Se para um estudante português estes preços pudessem ser razão para pensar duas vezes em ir para a universidade, para os brasileiros é motivação. Mariana Fernandes diz, alegremente, que “se comparar com o Brasil, se fosse para um mestrado, por exemplo, e se eu fosse morar para o Rio de Janeiro ou para São Paulo, seria praticamente o mesmo preço”. Leonardo Campete, um estudante de Ciências da Computação na UPorto, concorda e acrescenta que o ensino aqui “é muito mais barato do que o ensino particular no Brasil”, e a transição “vale a pena”.

Em Coimbra, a universidade não faz qualquer tipo de desconto para CPLP e o valor total é de sete mil euros para estudantes ao abrigo de EEI que frequentem uma licenciatura ou mestrado integrado.

Laura Beatrice tem 18 anos e chegou há três semanas a Coimbra para estudar Arquitetura. Diz que não pensou duas vezes em escolher a UCoimbra, muito pela tradição e pela cidade. Mas o valor da propina, para Laura, “fere o estatuto de igualdade firmado entre o Brasil e Portugal”.

No início do ano letivo, o reitor da UC, João Gabriel Silva, disse que “20% dos estudantes da Universidade de Coimbra são de origem internacional”, incluindo os alunos de mobilidade, como os Erasmus.

O vice-reitor considera que é fundamental que os estudantes internacionais “não tenham impacto no financiamento público disponível para os estudantes portugueses” e acrescenta que baixar o valor não está nos planos da UCoimbra, não só devido aos fundos do Estado para a UCoimbra, mas também porque “o estudante internacional gasta, por ano, entre 15 mil e 20 mil euros e reduzir mil euros na propina anual não é significativo na despesa global”.

De malas aviadas e sem bilhete de volta

A viagem de várias horas e várias centenas de euros entre Porto e Rio de Janeiro foi feita para ficar em Portugal. Para muitos brasileiros, a situação política, social e profissional no seu país é desmotivadora e o plano mais imediato é ficar por cá.

“Na minha opinião, o Brasil não melhora num cenário tão breve. É realmente triste dizer isto, mas imagino que, no meu tempo de vida, o Brasil não venha a ser um local bom”, lamenta Vítor Gomes. Ao seu lado, Mariana Fernandes baixa a cabeça e conclui: “Enquanto não houver investimento na educação, na segurança, na qualidade de vida a longo prazo, é muito complicado.”
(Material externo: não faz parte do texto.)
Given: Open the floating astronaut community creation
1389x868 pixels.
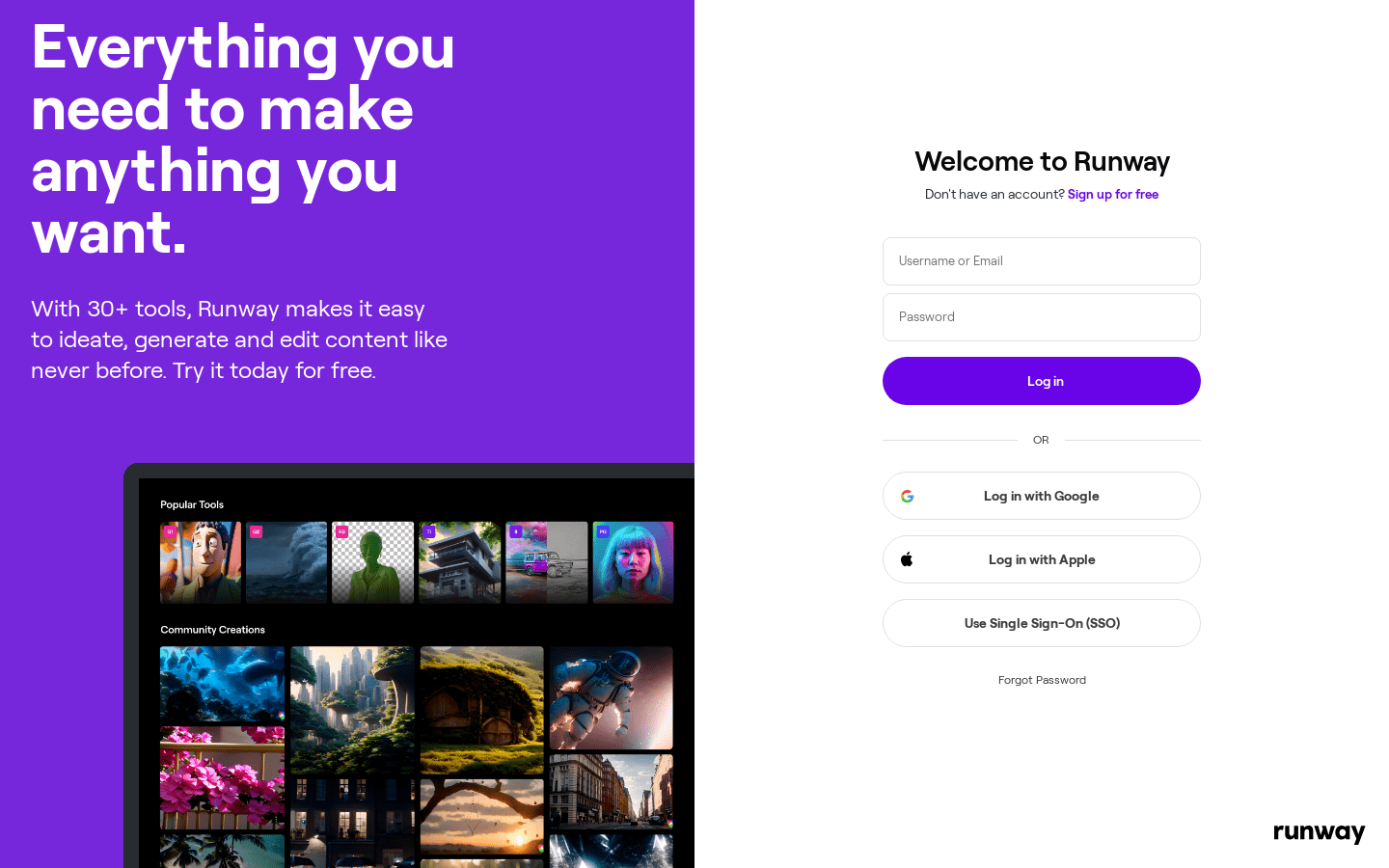Looking at the screenshot, I should click(611, 697).
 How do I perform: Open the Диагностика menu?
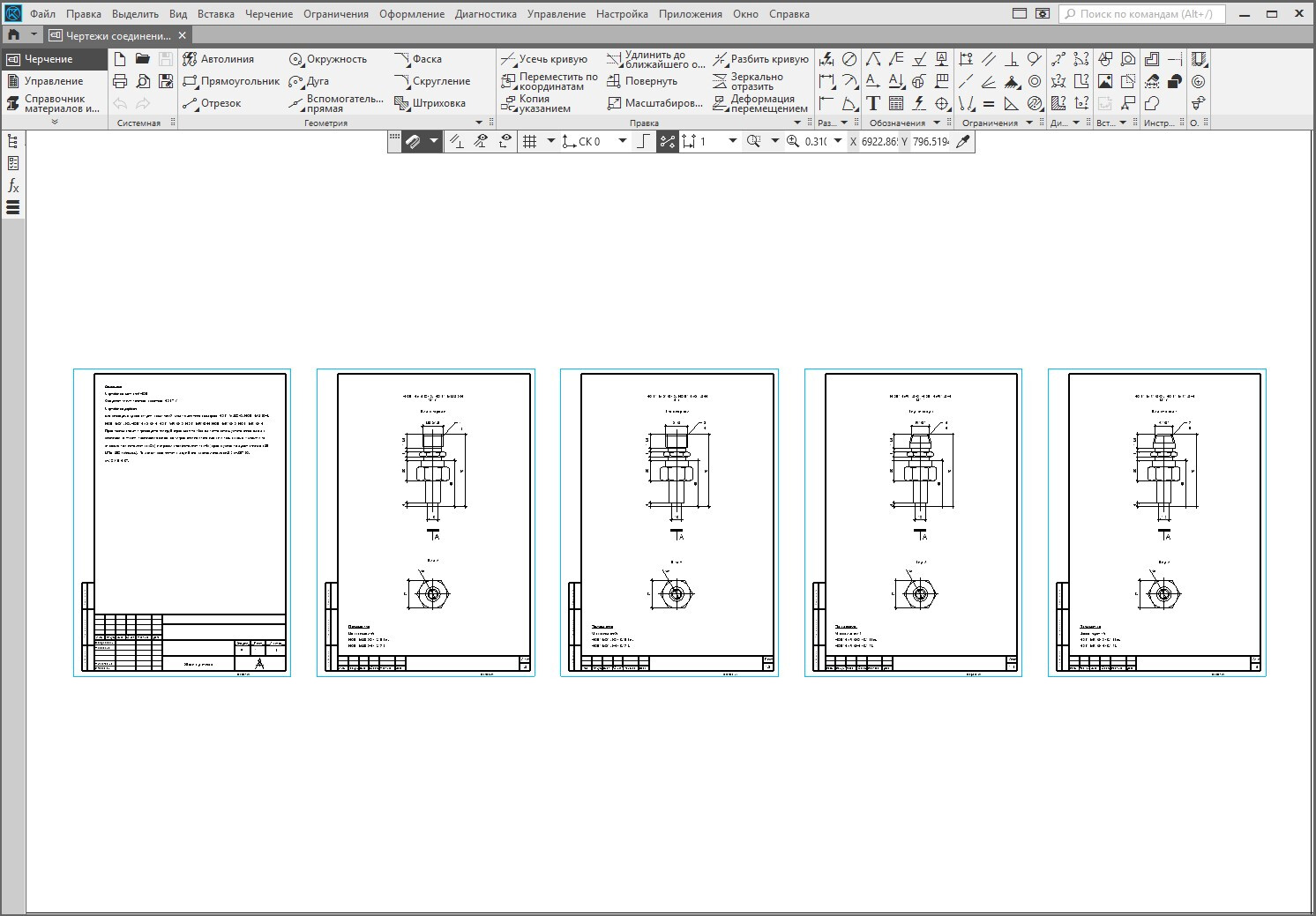point(485,14)
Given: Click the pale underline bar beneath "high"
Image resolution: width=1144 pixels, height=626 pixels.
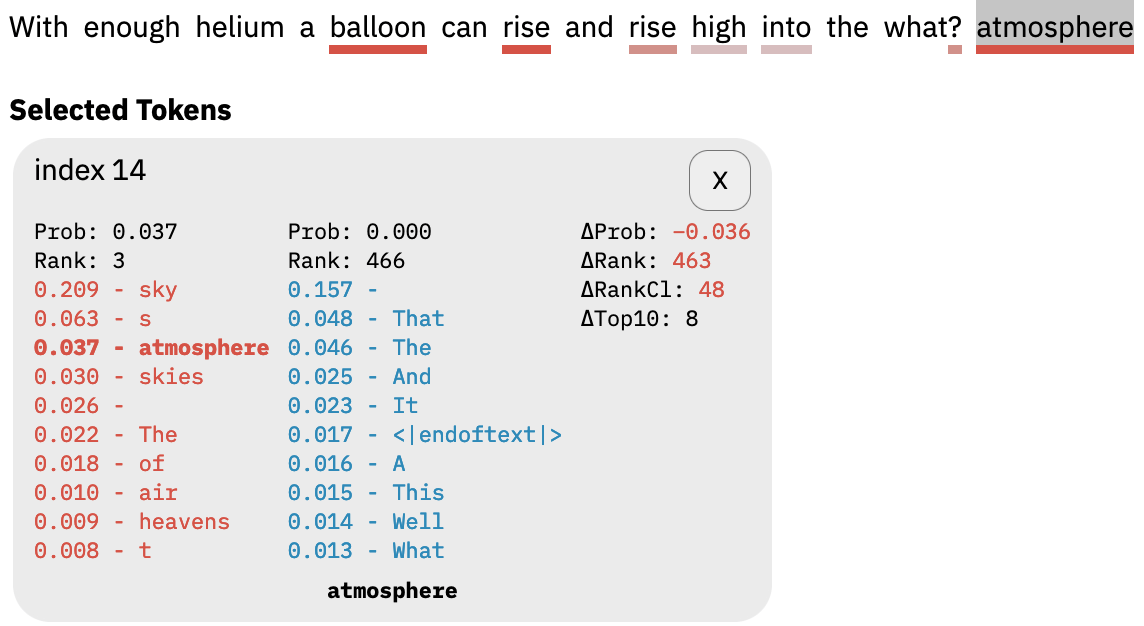Looking at the screenshot, I should point(719,49).
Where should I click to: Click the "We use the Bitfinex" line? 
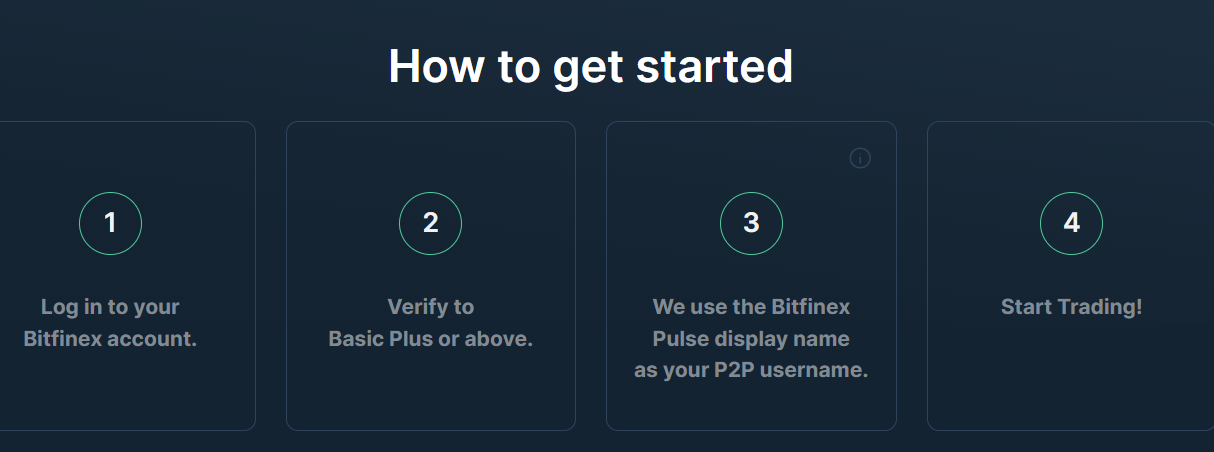click(x=751, y=307)
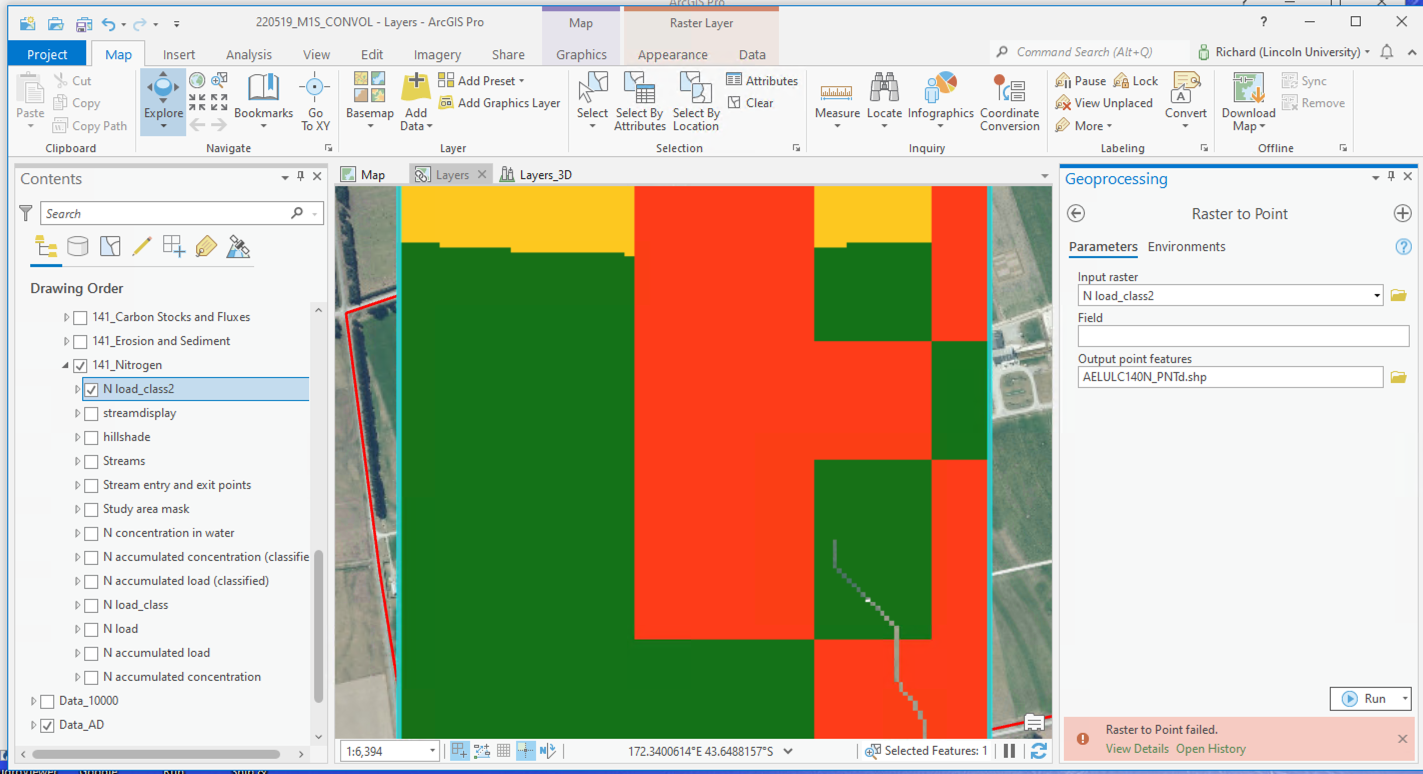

Com a primeira volta das eleições presidenciais a 7 de outubro e um futuro incerto na presidência do Brasil, os emigrados em Portugal não vêm uma boa solução para qualquer um dos lados. Natiele junta-se às vozes de descontentamento e, em tom baixo, diz: "Não passa na minha cabeça voltar para o Brasil, só mesmo para visitar os familiares."

“Não estou com muitas esperanças que [o Brasil] mude em breve. Eu acho que vai demorar um pouco mais, é toda uma estrutura que precisa de ser mudada”, resume a estudante da UMinho.

Michel, outro novo aluno, segura um copo de cerveja, ao lado de Leonardo, e, tão cedo, não se imagina a voltar. “O Brasil é um país lindo, nós sempre torcemos pelo melhor. Eu espero que esteja melhor, mas, se não estiver, vou ter que optar pelas melhores oportunidades, onde o mundo me oferecer. E, neste momento, o Brasil não me oferece isso. Sinto dizer isso”, acaba por cofessar o estudante de Coritiba.

Uma rapariga que está com pressa, Marcela, também não vê um futuro político auspicioso para o Brasil. "Não tem perspetiva de futuro. A gente podia passar a faculdade lá e ia conseguir um trabalho, mas nunca ia ter uma perspetiva boa, de um futuro, porque é sempre muito incerto", diz a "caloira" de Línguas Aplicadas.

Concluiu e vai embora com uma frase pendurada no ar, como o futuro dos brasileiros. "Não sabemos o que vai acontecer". Esperam assim entre três a quatro anos nos seus cursos. Depois, logo se vê.